Mike Davis on Fellow Legendary California Historian Kevin Starr

Historian Mike Davis was appalled by the horrors California had inflicted on itself, while Kevin Starr was awed by the Golden State's spirit of optimism. In this interview right before his death, Davis reflects on their mutual admiration and tender friendship.


The legendary socialist historian Mike Davis died on October 25, 2022.
(Verso Books)


BYMIKE DAVIS
 11.12.2023
JACOBIN

In 1994, the Los Angeles Times published an article contrasting Mike Davis and Kevin Starr, both widely read historians of California. “Mike Davis sees murky decay, while Kevin Starr embraces shiny optimism,” the paper said. The contrast was undeniable, especially to their own admiring readers. “Davis groupies scorned Starr’s boosterism as unfashionably chipper. Many Starr fans dismissed Davis as a left-wing lunatic.”

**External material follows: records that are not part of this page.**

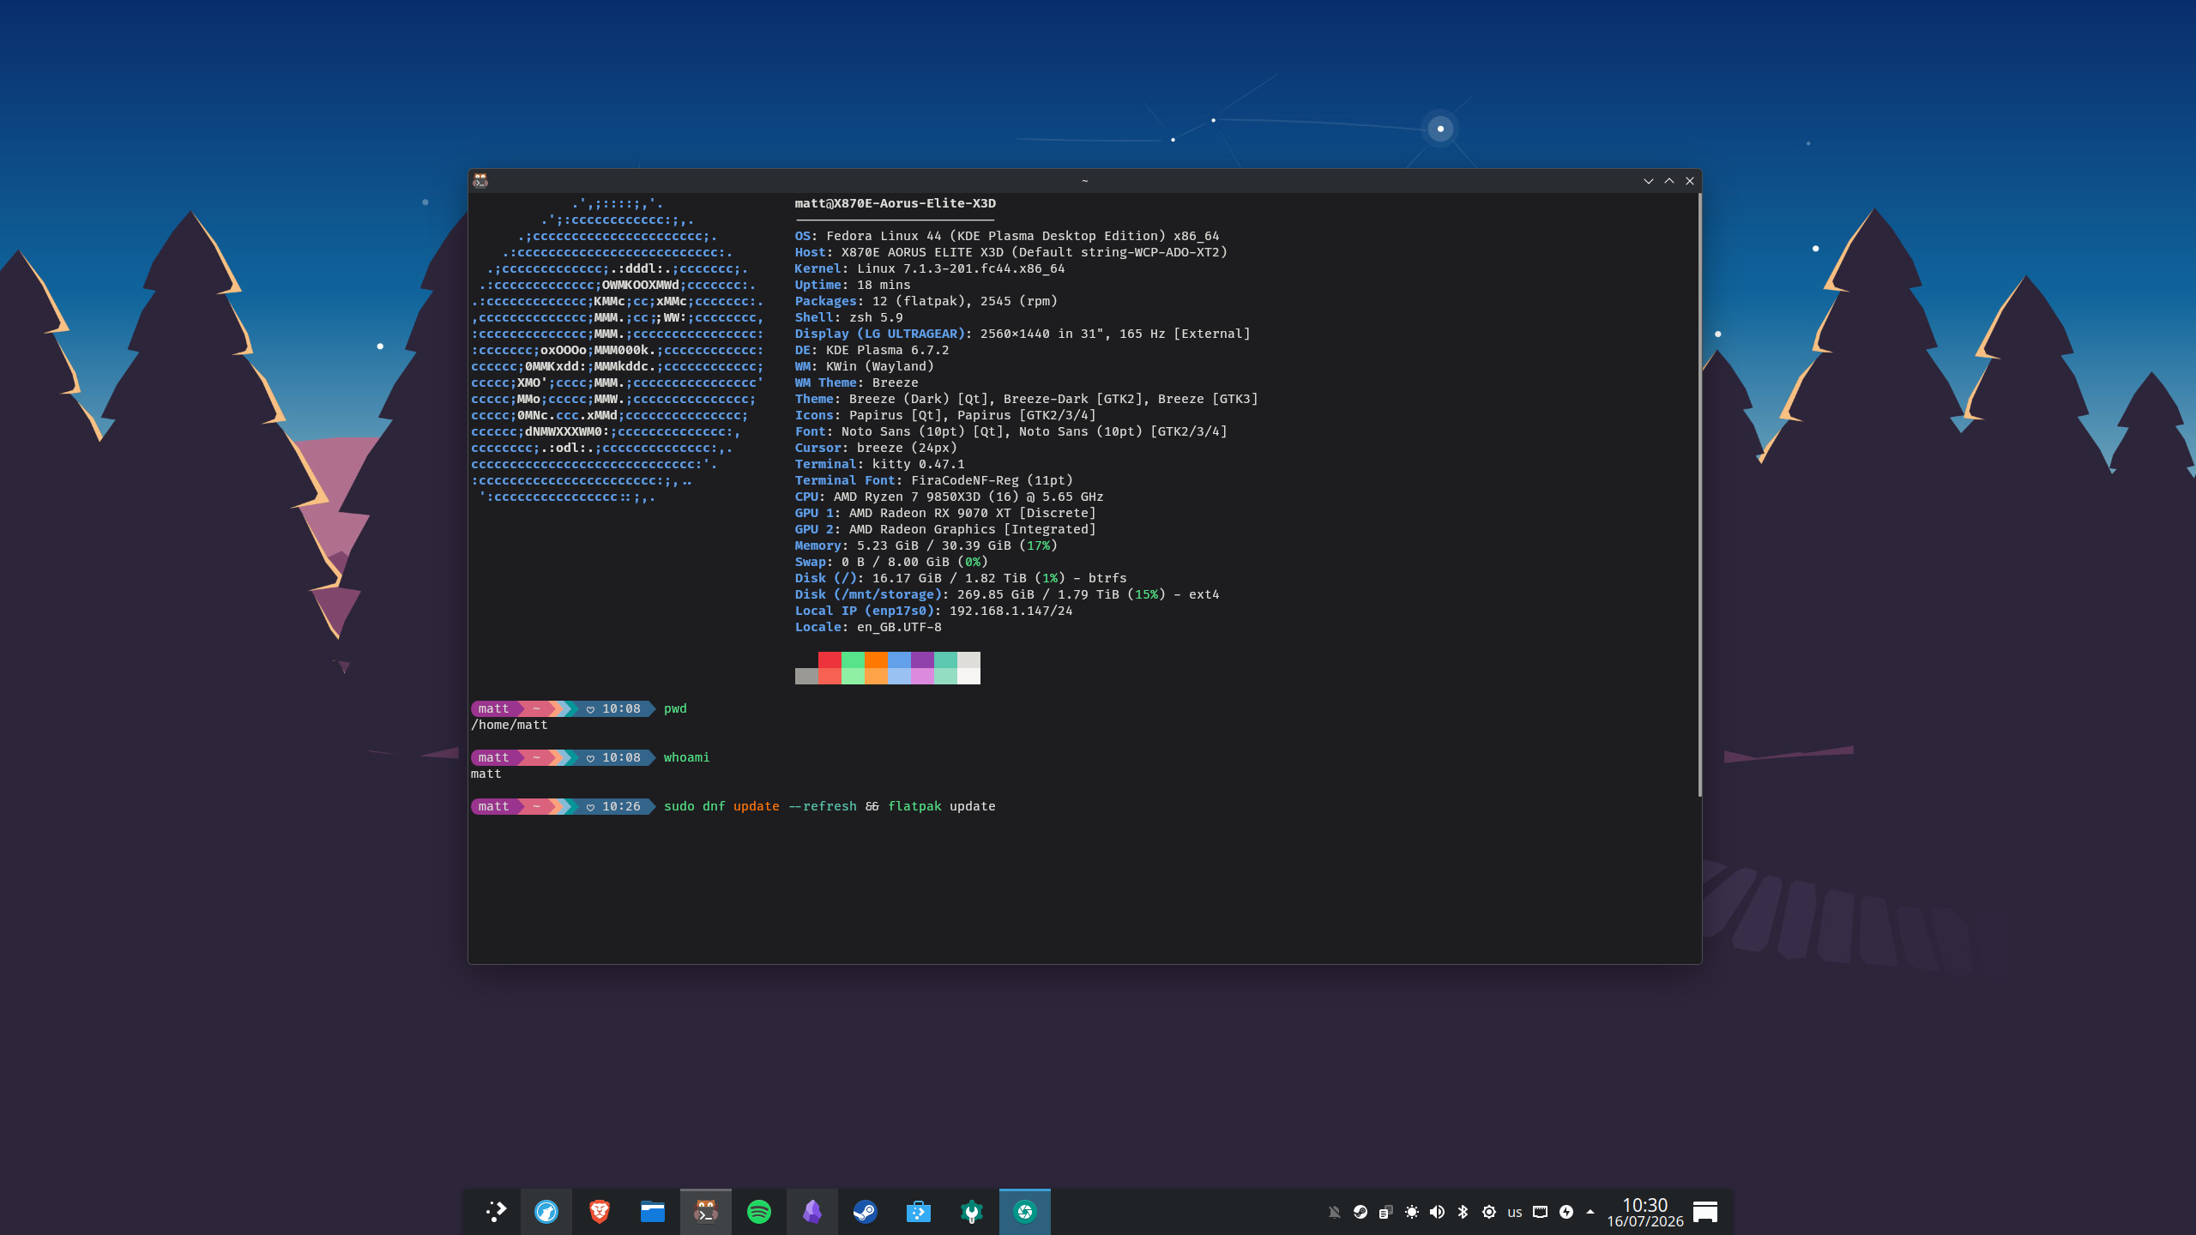Open Steam from the taskbar
This screenshot has height=1235, width=2196.
pyautogui.click(x=866, y=1211)
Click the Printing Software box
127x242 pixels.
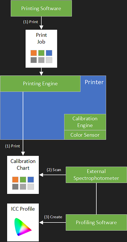(x=41, y=8)
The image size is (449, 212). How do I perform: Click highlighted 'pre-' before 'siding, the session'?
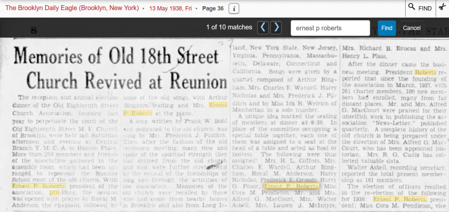(x=53, y=192)
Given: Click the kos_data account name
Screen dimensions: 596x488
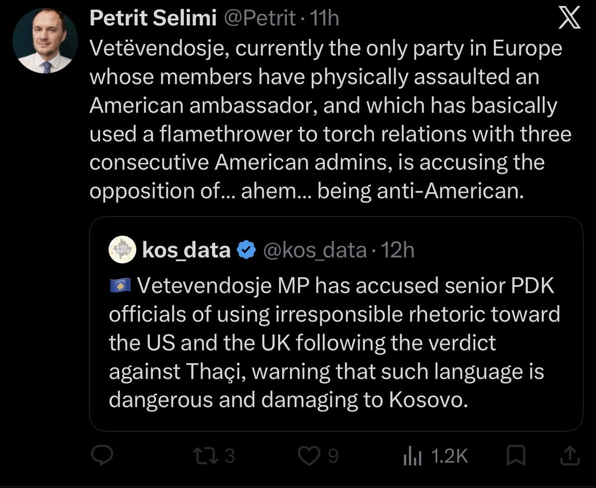Looking at the screenshot, I should [186, 250].
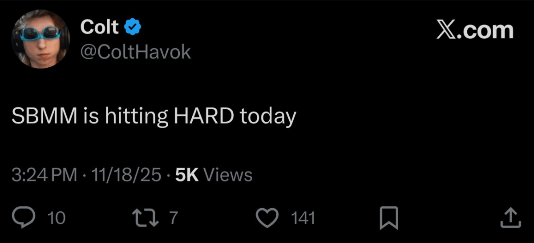
Task: Click the 141 likes count
Action: tap(303, 218)
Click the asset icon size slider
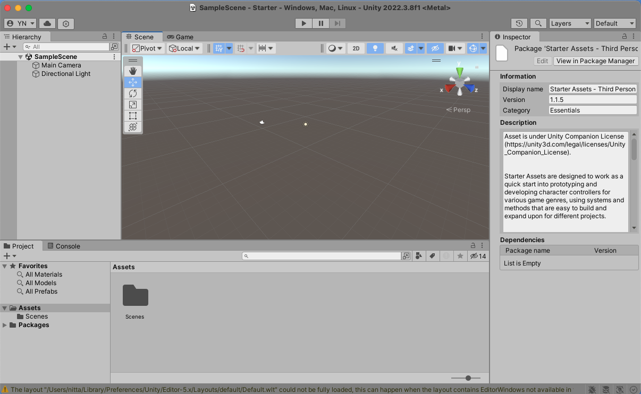The width and height of the screenshot is (641, 394). pos(468,378)
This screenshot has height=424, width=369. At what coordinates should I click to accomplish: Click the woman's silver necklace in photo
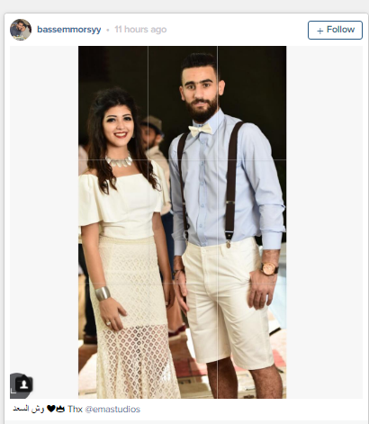[120, 161]
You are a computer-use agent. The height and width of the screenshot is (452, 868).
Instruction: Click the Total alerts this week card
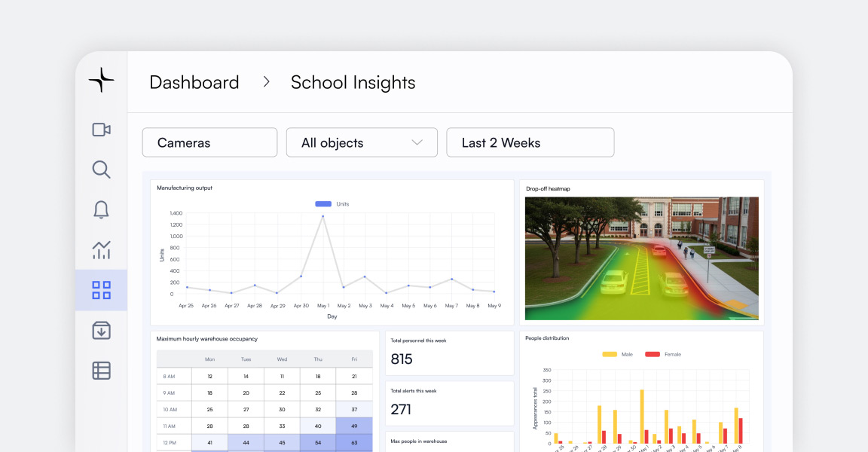(449, 403)

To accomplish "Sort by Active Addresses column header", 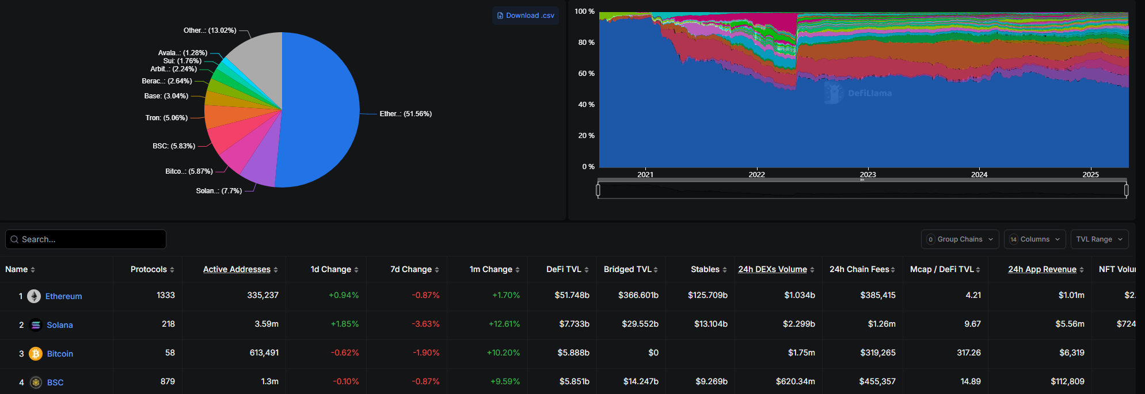I will click(x=237, y=269).
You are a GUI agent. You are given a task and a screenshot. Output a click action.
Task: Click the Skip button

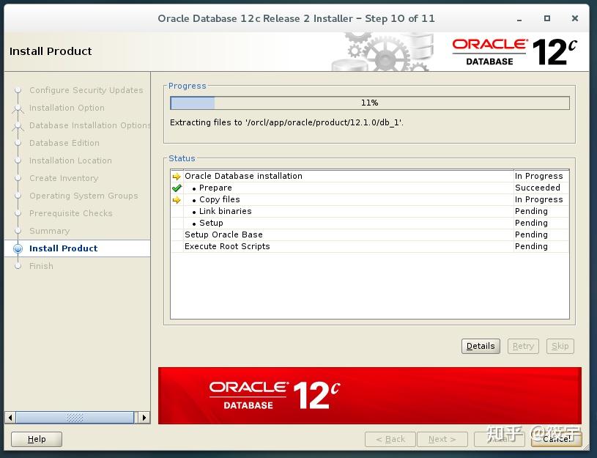[x=560, y=346]
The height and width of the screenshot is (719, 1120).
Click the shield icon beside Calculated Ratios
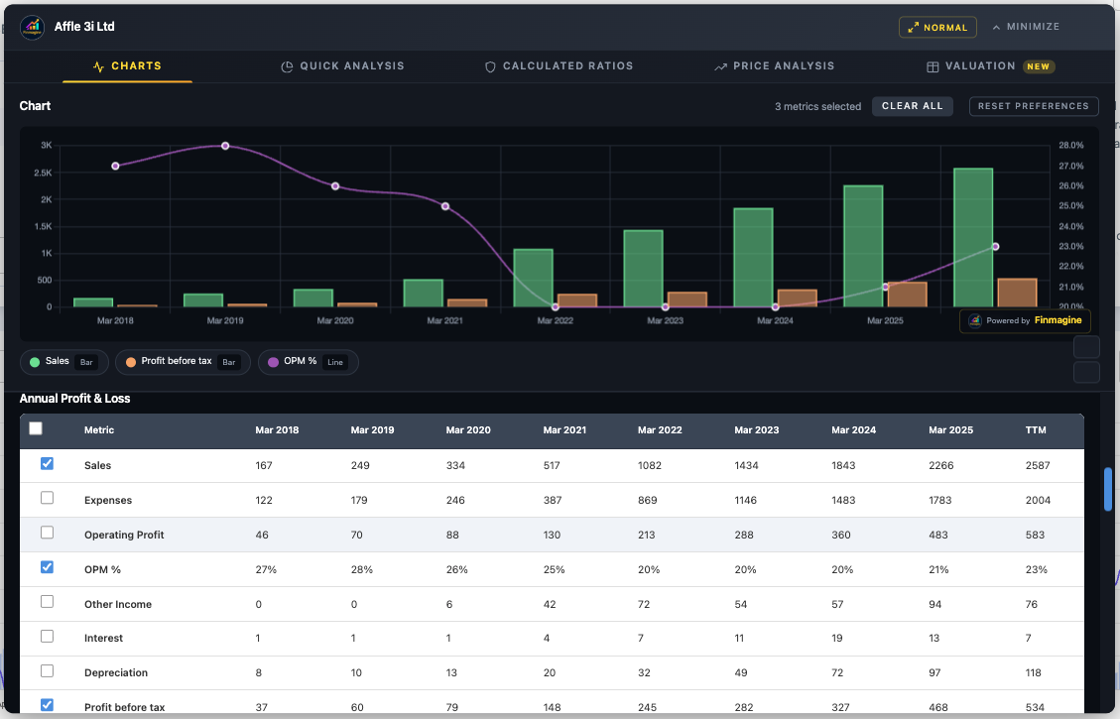point(490,65)
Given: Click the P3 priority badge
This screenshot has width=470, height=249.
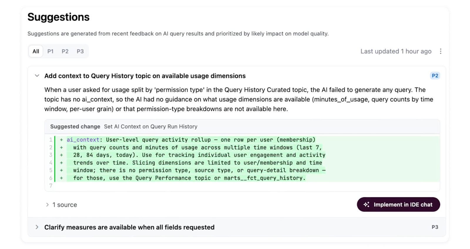Looking at the screenshot, I should coord(435,227).
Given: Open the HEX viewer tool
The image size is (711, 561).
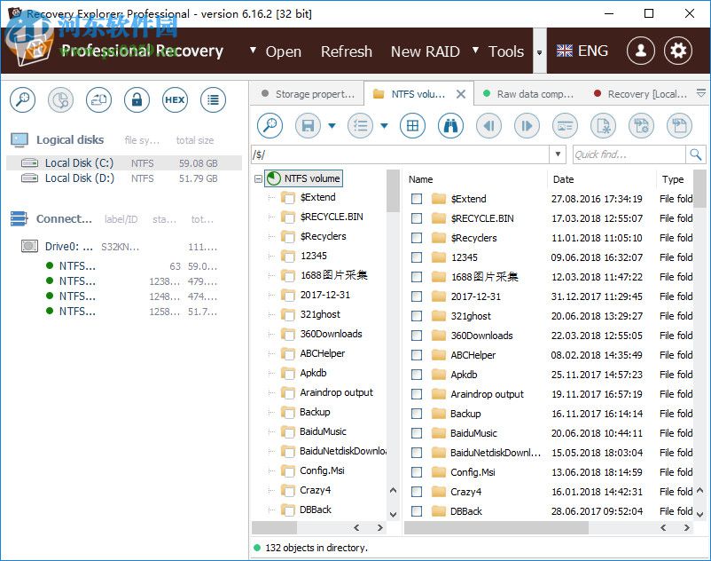Looking at the screenshot, I should pyautogui.click(x=175, y=100).
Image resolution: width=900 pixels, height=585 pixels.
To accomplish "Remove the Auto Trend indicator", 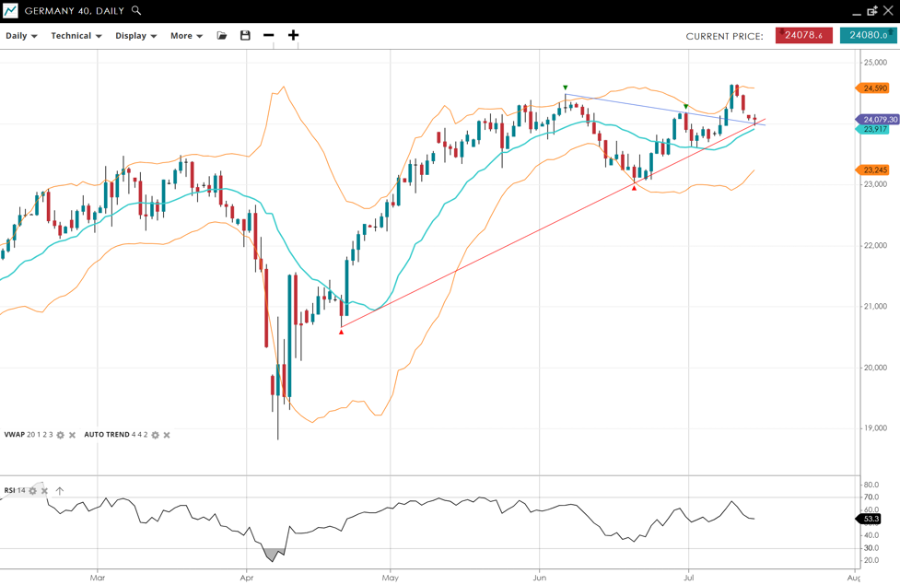I will 167,435.
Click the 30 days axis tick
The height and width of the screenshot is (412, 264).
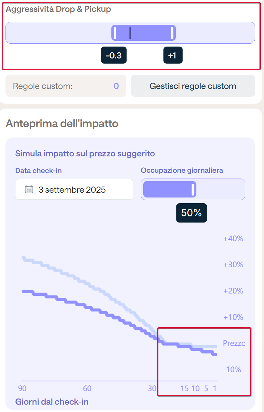pos(152,389)
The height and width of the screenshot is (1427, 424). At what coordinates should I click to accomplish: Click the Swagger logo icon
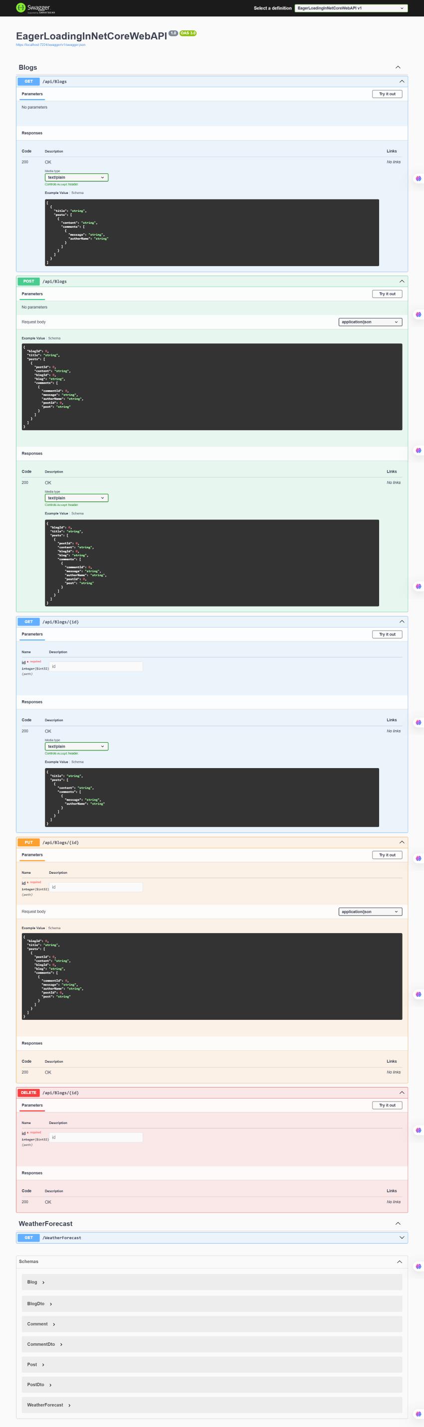tap(21, 8)
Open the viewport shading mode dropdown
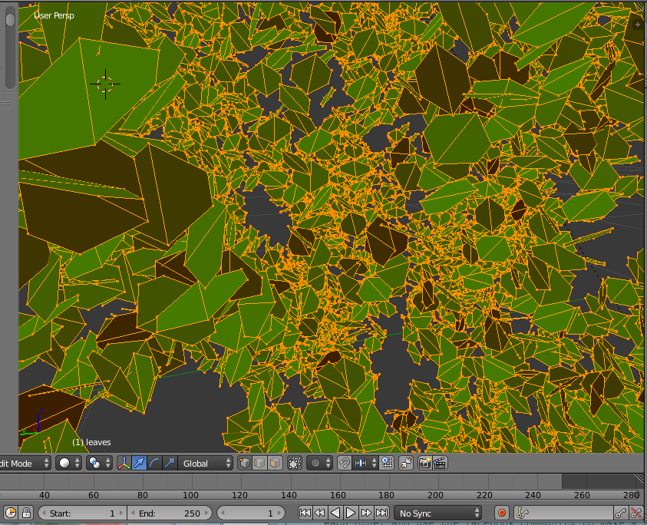Screen dimensions: 647x525 click(70, 463)
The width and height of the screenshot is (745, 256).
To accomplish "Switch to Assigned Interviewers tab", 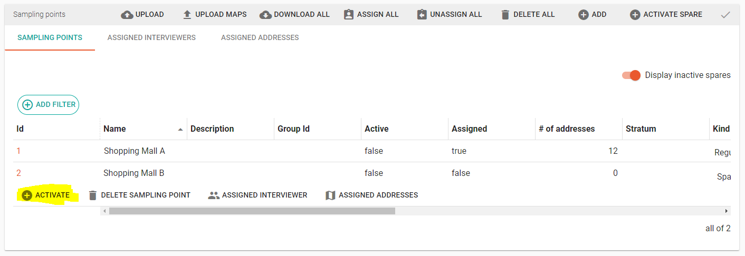I will coord(151,37).
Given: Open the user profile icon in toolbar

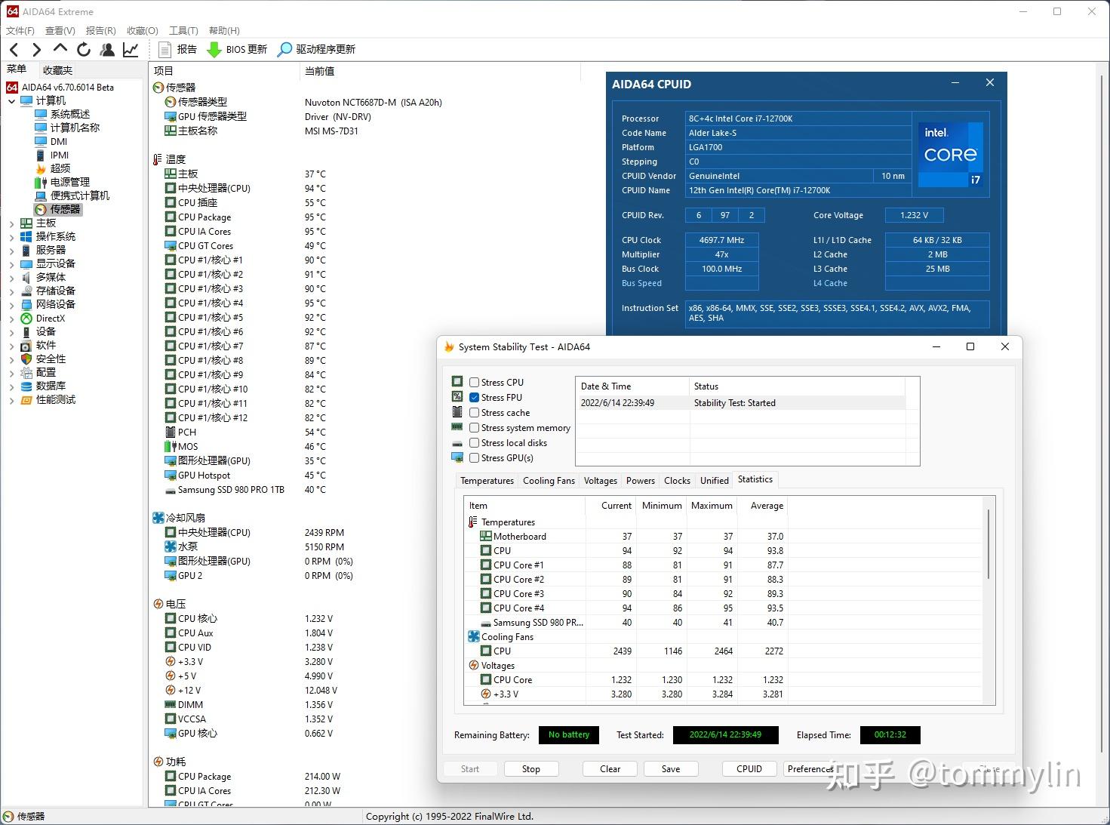Looking at the screenshot, I should point(107,50).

In reality, Davis and Starr shared a deep mutual admiration and longtime friendship. Starr died in 2017, and Mike Davis died in 2022. When the latter was in palliative care, Jason Sexton approached Davis to record his thoughts about Starr — many of which Davis had never shared publicly — for his book Redemptive Dreams: Engaging Kevin Starr’s California. Below is an edited transcript of that conversation between Davis and Sexton, which took place July 6, 2022, in San Diego.

Davis’s criticisms of Starr are astute and penetrating, but they are greatly outweighed in this conversation by his admiration for Starr as a scholar and a person. Reflecting on an exchange with Starr’s wife Sheila after his death, he said, “She told me after he died that Kevin loved me, and I was incredibly touched by that. But it’s hard to pin Kevin down.” Just shy of four months before his own death, Davis thanked Sexton for the opportunity to talk about his friend, saying, “We’ll never see the likes of him again.”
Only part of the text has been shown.